- Associated Press - Monday, May 11, 2015

DES MOINES, Iowa (AP) - Budget haggling continued in the Iowa Legislature Monday, as lawmakers seek a compromise financial deal for the next fiscal year.

Leaders in the Republican-led House and Democratic-majority Senate were working to resolve their differences. The two sides must agree on an overall spending level and how much new money to provide for K-12 education. A compromise could include an increase in basic aid for schools, plus a one-time payment.

Senate Majority Leader Mike Gronstal, a Council Bluffs Democrat, says he would “love to get done” with the budget this week, which would mean they could adjourn. But he cautioned that might not be possible. He said the education compromise was a concept that had been “discussed on both sides with some interest.”

Legislators must resolve the budget for the fiscal year that starts July 1 before they can conclude the session; daily expense payments for lawmakers ended May 1. Budget bills are moving through the legislative process and were being discussed in negotiating committees Monday.

Rep. Chuck Soderberg, a Republican from Le Mars who chairs the House Appropriations Committee, said there were limited new dollars available, making for tight budgets.

“I think this year, if there’s a message, it’s living within our means,” he said, noting that in the House proposal many departments face a budget cut.

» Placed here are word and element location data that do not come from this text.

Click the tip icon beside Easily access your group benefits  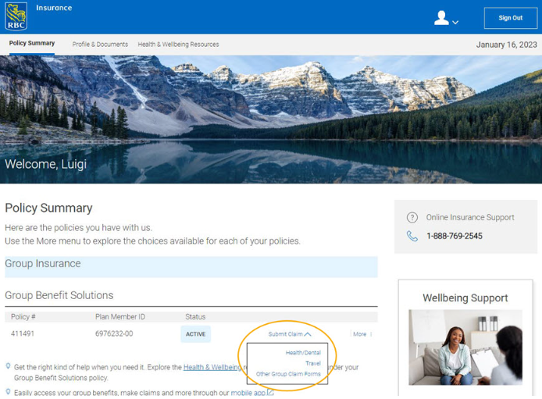[8, 392]
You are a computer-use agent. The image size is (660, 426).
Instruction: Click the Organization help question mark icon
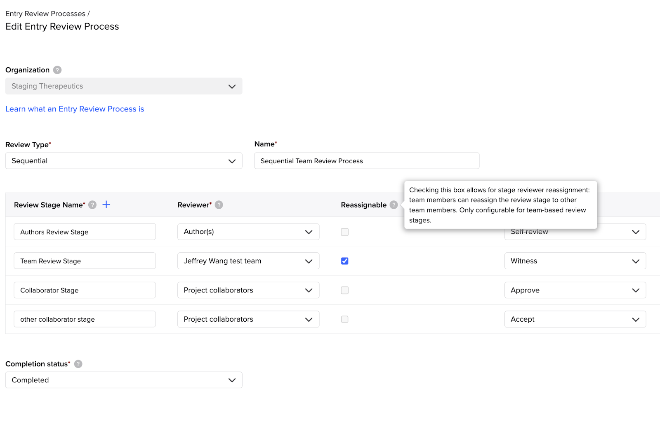[57, 70]
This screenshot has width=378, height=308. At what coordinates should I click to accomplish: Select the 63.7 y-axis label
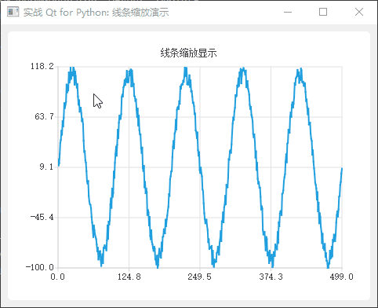[x=44, y=116]
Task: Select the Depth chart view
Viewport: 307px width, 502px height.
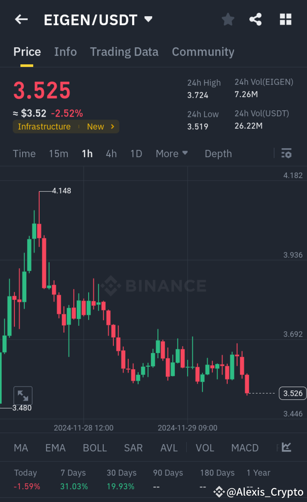Action: tap(218, 153)
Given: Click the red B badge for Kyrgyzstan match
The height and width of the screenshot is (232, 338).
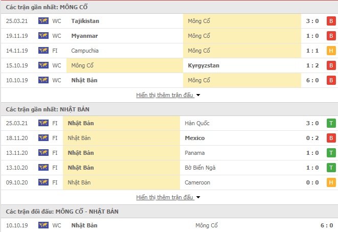Looking at the screenshot, I should tap(331, 65).
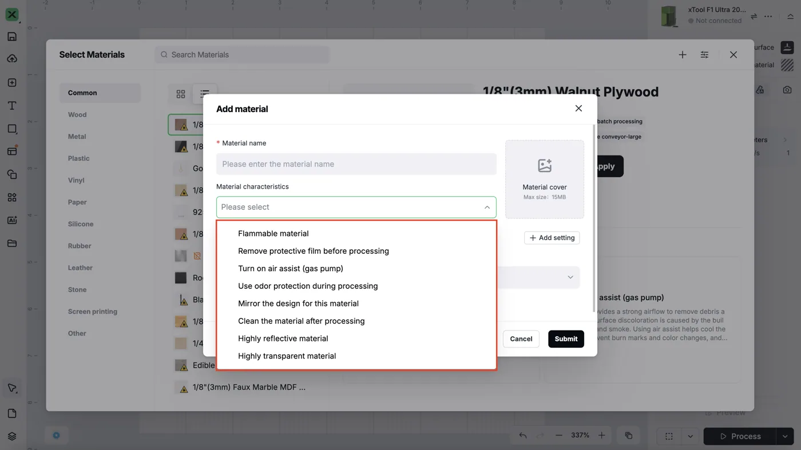
Task: Switch to list view of materials
Action: click(x=205, y=94)
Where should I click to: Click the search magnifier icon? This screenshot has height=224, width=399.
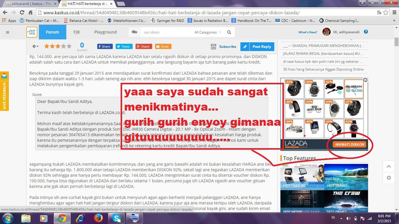pyautogui.click(x=229, y=32)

The major sticking point this year has been how much money is available to spend. Senate Democrats and Gov. Terry Branstad support using some surplus money to balance the budget, but House Republicans say the state should not spend more than the projected revenue for the coming fiscal year.

With the Senate and Gov. Terry Branstad proposing overall general fund budgets of about $7.34 billion and House Republicans seeking to spend $7.17 billion, the numbers are not far apart.

Branstad said Monday that he’d like lawmakers to agree on school funding for the next two school years.

“We do not want to have another fight over supplemental state aid next year. Schools this year have had to wait way beyond what’s a reasonable time,” he said.

Gronstal would not commit to meeting that demand, saying Democrats have their own priorities and “you don’t always get what you want.”